EXERCISE =>
Look through the entries below and extract exactly the lines from the one containing "Digital Media Park (244, 2287)" through the one containing "03612 / 90300 (278, 1511)", ends included.

EXERCISE DATA =>
=== Begin Enclosure ===

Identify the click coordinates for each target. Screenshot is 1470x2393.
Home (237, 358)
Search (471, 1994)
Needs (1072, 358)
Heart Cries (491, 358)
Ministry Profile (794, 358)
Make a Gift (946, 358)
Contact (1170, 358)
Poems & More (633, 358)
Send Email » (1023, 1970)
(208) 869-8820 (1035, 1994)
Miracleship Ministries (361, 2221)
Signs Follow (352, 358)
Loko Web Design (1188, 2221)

=== End Enclosure ===
=== Begin Enclosure ===

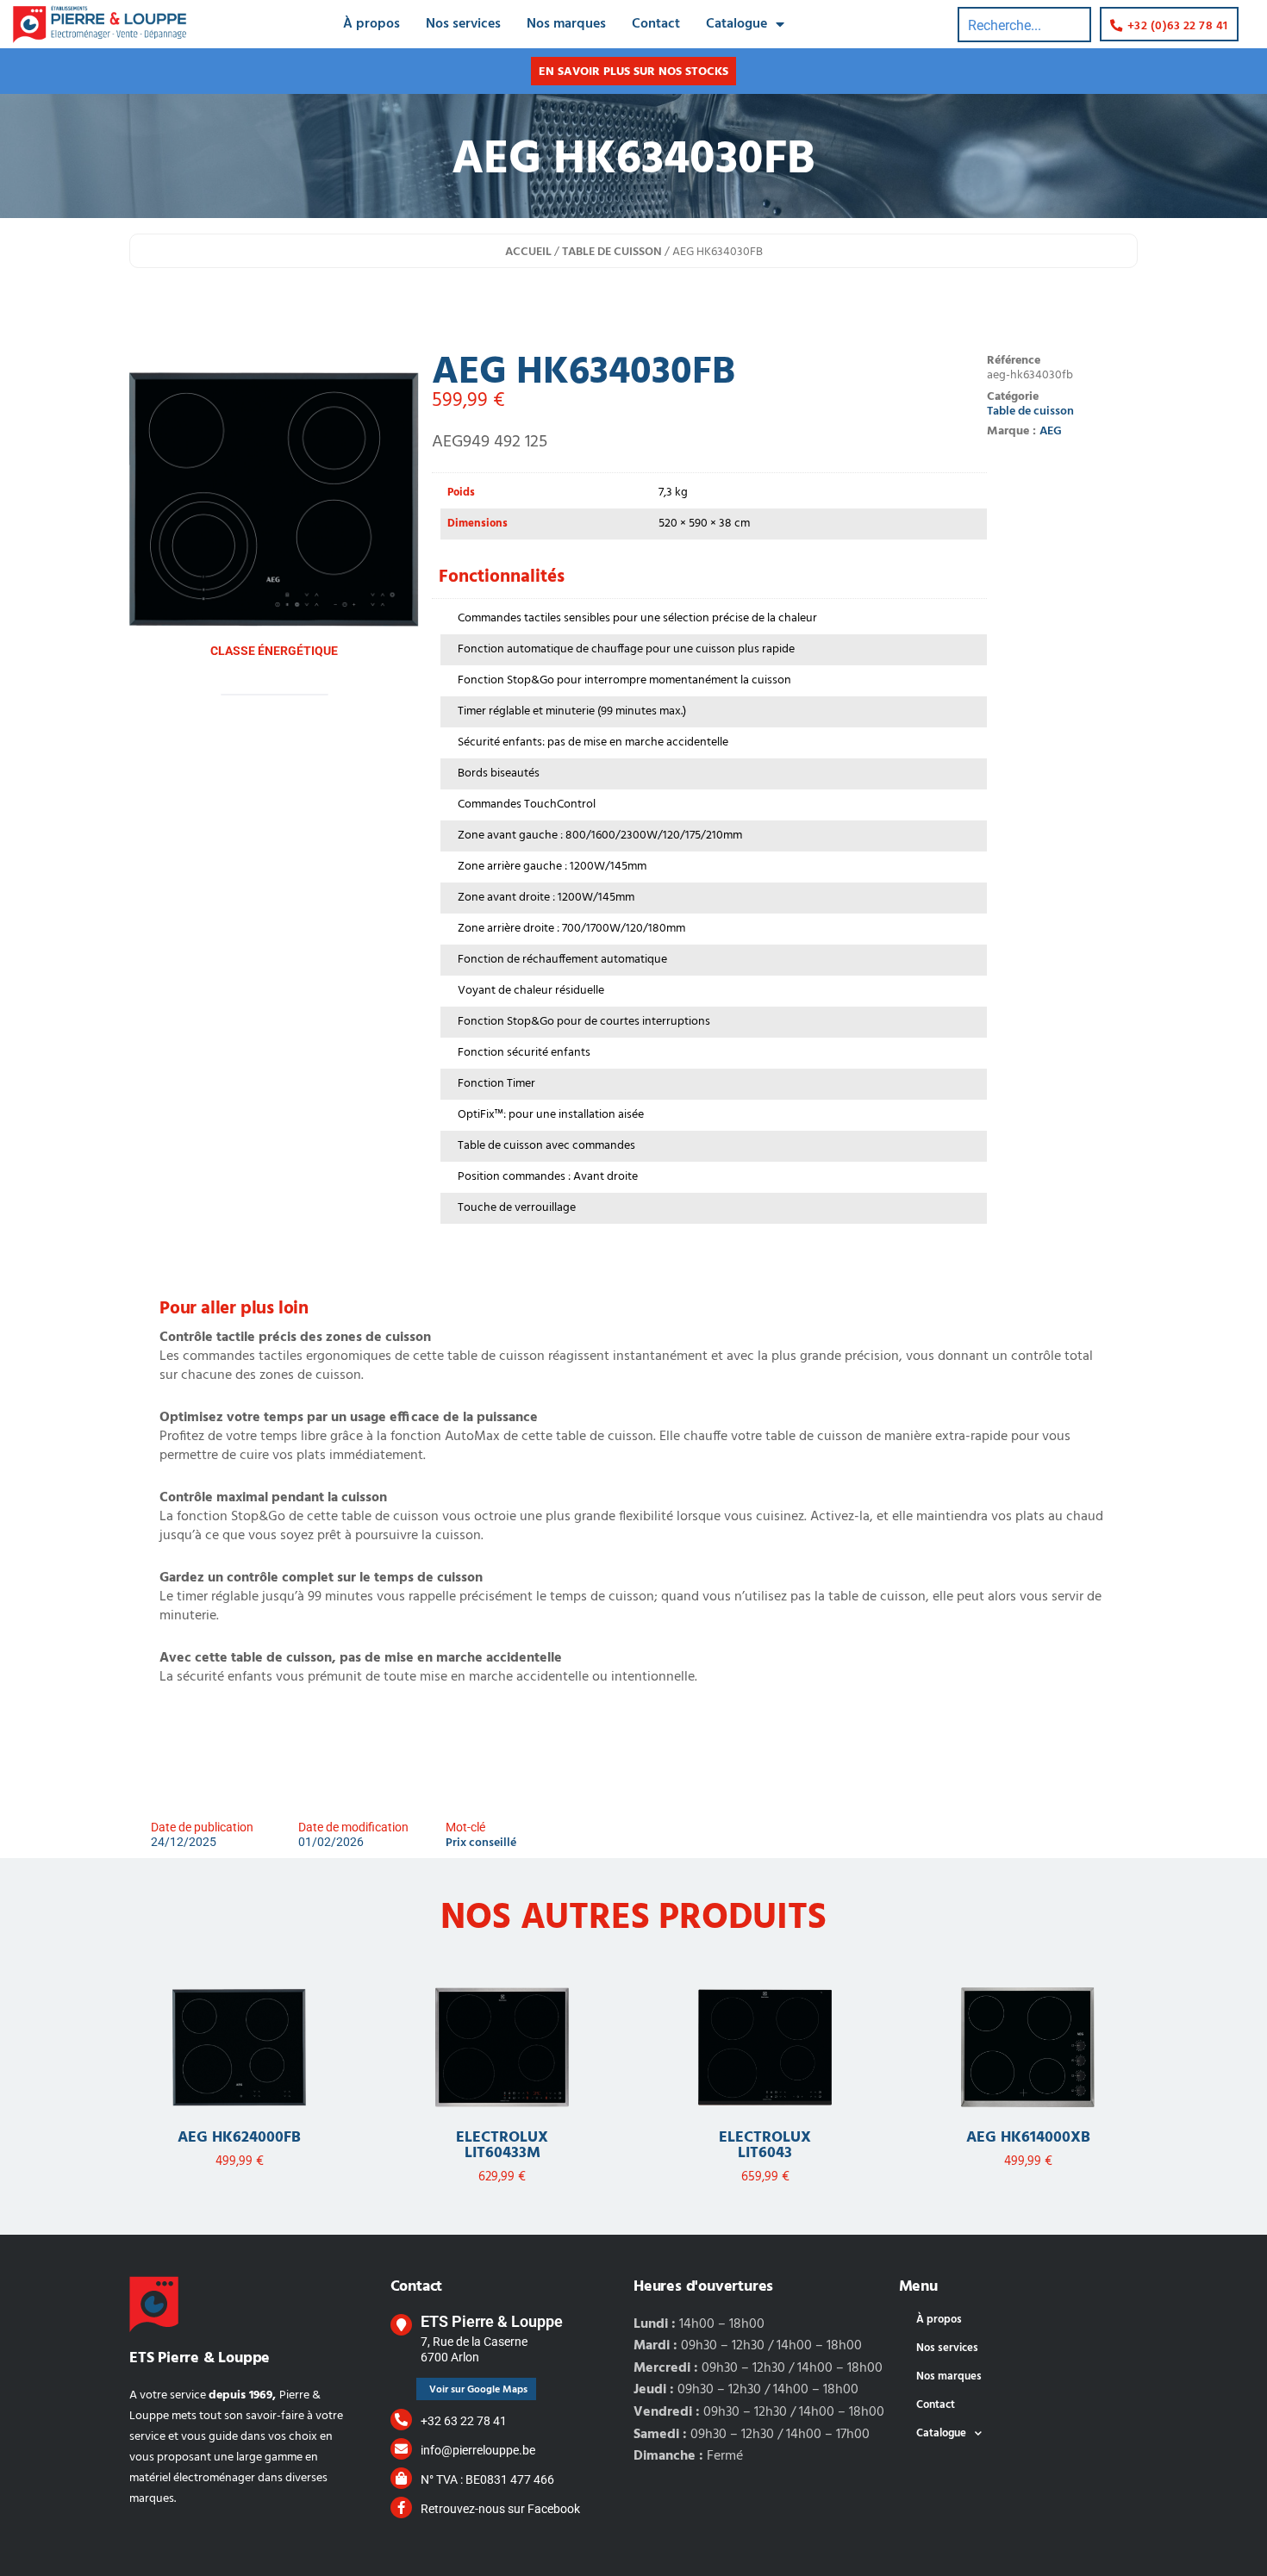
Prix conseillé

=== End Enclosure ===
=== Begin Enclosure ===

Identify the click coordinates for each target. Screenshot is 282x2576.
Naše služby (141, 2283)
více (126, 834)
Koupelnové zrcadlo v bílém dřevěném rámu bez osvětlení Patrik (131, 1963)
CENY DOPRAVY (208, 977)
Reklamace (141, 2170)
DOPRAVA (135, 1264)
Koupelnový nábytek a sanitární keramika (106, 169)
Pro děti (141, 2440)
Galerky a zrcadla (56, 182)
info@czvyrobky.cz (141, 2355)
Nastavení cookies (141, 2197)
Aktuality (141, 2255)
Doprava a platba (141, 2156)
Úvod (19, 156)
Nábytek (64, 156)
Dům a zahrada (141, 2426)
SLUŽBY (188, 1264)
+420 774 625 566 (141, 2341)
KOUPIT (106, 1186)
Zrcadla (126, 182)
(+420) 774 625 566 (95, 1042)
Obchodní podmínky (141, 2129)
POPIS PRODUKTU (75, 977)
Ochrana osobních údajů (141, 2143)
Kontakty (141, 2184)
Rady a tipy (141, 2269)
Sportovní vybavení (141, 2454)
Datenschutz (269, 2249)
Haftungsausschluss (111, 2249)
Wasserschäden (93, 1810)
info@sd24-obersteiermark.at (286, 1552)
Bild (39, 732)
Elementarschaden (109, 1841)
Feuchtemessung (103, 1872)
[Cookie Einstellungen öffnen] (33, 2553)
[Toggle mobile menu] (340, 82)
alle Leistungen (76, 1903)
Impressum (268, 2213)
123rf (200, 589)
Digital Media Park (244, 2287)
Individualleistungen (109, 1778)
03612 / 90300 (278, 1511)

=== End Enclosure ===

RESULT BELOW =>
Digital Media Park (244, 2287)
Individualleistungen (109, 1778)
03612 / 90300 (278, 1511)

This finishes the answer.